[Start RECORDS TO USE]

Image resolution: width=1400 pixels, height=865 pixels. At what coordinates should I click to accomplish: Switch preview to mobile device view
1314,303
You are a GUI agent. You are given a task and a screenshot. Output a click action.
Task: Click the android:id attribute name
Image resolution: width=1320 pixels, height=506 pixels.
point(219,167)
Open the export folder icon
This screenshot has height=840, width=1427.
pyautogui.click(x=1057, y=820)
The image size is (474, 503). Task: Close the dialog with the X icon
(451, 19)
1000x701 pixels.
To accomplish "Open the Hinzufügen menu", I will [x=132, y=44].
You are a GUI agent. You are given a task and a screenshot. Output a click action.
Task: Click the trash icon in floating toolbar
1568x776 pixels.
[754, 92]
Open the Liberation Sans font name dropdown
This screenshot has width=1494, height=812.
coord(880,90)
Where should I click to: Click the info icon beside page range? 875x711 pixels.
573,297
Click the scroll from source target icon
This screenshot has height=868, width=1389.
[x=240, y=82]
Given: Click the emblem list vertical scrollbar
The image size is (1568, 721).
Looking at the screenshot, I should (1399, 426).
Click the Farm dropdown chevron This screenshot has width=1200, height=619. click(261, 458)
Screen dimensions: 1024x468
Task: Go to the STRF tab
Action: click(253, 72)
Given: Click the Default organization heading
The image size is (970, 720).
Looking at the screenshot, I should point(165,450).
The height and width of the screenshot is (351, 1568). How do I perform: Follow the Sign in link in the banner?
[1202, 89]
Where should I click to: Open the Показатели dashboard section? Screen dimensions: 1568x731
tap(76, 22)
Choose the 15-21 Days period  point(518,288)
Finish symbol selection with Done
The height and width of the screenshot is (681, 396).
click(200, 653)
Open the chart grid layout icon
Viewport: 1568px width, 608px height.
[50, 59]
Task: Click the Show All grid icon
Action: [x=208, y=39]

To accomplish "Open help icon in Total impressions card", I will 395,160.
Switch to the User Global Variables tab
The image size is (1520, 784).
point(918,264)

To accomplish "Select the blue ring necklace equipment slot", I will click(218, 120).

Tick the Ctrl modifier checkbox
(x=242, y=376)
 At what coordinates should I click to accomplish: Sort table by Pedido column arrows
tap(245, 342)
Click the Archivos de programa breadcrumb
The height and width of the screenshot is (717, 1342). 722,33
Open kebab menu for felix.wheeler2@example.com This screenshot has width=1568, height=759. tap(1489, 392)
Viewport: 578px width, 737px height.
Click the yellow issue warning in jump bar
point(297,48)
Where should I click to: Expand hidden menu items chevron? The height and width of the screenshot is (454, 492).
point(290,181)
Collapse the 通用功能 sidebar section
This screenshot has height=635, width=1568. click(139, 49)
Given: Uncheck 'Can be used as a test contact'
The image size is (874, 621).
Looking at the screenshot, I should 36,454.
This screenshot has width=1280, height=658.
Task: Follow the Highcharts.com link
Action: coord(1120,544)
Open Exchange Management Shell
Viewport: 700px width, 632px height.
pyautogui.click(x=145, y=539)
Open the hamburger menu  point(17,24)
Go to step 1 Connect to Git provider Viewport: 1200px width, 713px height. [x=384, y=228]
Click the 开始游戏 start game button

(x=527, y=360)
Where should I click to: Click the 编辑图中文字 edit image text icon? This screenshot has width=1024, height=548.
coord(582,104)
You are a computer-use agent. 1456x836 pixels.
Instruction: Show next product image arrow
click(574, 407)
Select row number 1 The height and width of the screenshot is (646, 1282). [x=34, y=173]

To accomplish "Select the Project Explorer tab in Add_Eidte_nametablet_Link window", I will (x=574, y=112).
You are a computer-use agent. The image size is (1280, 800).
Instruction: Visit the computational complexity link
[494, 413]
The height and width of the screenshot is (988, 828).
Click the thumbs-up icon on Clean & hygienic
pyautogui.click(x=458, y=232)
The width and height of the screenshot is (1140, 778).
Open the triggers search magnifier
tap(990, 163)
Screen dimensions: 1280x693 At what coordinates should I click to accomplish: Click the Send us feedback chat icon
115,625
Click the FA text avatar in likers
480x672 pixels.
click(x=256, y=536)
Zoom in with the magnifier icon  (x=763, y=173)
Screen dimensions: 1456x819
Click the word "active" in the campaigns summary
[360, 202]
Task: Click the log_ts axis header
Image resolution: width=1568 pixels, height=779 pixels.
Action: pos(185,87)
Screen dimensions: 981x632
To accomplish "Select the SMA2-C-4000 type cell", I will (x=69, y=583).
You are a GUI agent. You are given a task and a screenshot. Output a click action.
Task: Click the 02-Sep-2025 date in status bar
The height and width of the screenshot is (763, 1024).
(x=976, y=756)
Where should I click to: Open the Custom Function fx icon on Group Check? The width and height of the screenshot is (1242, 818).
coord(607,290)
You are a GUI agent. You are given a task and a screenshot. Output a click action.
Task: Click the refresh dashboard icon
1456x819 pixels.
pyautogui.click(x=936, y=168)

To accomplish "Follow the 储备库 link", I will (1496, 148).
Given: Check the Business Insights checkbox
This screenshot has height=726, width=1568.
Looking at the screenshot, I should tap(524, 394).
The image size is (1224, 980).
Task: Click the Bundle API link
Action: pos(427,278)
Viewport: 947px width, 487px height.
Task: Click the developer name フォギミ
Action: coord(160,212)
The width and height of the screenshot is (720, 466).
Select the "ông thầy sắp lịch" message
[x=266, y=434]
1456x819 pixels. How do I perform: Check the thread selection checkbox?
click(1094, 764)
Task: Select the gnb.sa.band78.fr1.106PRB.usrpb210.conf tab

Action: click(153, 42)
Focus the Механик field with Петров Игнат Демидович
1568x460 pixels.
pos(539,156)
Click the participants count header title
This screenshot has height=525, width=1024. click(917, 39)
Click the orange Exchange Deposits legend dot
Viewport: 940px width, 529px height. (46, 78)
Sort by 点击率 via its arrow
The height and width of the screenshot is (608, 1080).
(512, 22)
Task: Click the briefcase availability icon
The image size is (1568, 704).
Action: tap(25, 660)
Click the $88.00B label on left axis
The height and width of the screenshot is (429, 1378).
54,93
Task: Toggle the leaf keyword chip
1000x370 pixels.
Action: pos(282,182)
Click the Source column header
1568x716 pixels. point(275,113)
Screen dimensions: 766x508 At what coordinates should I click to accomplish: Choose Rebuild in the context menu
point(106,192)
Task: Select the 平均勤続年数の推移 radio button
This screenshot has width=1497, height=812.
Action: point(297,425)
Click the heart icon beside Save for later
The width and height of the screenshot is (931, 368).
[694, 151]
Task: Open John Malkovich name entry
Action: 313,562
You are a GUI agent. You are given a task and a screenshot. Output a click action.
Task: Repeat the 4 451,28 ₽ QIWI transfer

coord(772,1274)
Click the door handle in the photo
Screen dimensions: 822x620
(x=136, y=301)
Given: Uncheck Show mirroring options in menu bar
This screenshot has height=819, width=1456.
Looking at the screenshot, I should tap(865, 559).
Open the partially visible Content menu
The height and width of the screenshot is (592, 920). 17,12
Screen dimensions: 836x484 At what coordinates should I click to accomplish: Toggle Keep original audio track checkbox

[End RECORDS TO USE]

BRIEF:
How many lines in the material above contain the string "Instruction"? Reply with the number alone.

CORRECT OUTPUT:
2